| Article ID | Journal | Published Year | Pages | File Type |
|---|---|---|---|---|
| 1259638 | Current Opinion in Chemical Biology | 2012 | 8 Pages |
Only a very few examples of enzymes known to catalyze pericyclic reactions have been reported, and presently no enzyme has been demonstrated unequivocally to catalyze a Diels-Alder reaction. Nevertheless, research into secondary metabolism has led to the discovery of numerous natural products exhibiting the structural hallmarks of [4 + 2] cycloadditions, prompting efforts to characterize the responsible enzymatic processes. These efforts have resulted in a growing collection of enzymes believed to catalyze pericyclic [4 + 2] cycloaddition reactions; however, in each case the complexity of the substrates and catalytic properties of these enzymes poses significant challenges in substantiating these hypotheses. Herein we consider the principles motivating these efforts and the enzymological systems currently under investigation.
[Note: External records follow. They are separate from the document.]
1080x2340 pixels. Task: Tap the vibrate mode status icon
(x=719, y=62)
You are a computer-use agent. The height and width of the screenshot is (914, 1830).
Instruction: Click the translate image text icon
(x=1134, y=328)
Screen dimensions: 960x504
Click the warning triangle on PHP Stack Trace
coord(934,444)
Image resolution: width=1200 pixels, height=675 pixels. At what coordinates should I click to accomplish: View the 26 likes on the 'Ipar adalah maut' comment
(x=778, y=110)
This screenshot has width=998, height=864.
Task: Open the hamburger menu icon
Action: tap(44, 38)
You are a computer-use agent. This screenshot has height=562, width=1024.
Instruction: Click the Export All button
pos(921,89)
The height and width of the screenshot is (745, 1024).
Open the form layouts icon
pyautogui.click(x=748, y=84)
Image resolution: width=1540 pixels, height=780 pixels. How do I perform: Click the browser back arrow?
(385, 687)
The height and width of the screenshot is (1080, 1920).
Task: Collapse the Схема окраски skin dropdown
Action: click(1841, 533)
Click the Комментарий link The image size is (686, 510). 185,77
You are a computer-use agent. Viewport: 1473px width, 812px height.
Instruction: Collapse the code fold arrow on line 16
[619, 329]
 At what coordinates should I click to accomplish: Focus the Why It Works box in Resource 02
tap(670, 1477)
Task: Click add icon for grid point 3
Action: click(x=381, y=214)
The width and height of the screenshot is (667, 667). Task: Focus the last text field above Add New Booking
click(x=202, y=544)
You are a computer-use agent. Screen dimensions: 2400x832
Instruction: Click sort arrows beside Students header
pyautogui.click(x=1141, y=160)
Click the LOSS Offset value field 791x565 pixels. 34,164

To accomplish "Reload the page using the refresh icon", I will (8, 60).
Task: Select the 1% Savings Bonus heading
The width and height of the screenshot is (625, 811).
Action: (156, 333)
► No enzyme has presently been identified unequivocally as a bona fide Diels-Alderase. ► Structural features of many natural products imply the existence of such an enzyme. ► Interest in these enzymes stems from uncertainty in how catalysis might be achieved. ► Several enzymes are currently under investigation as putative Diels-Alderases. ► Complexity of the substrates and reactions involved has made their study challenging.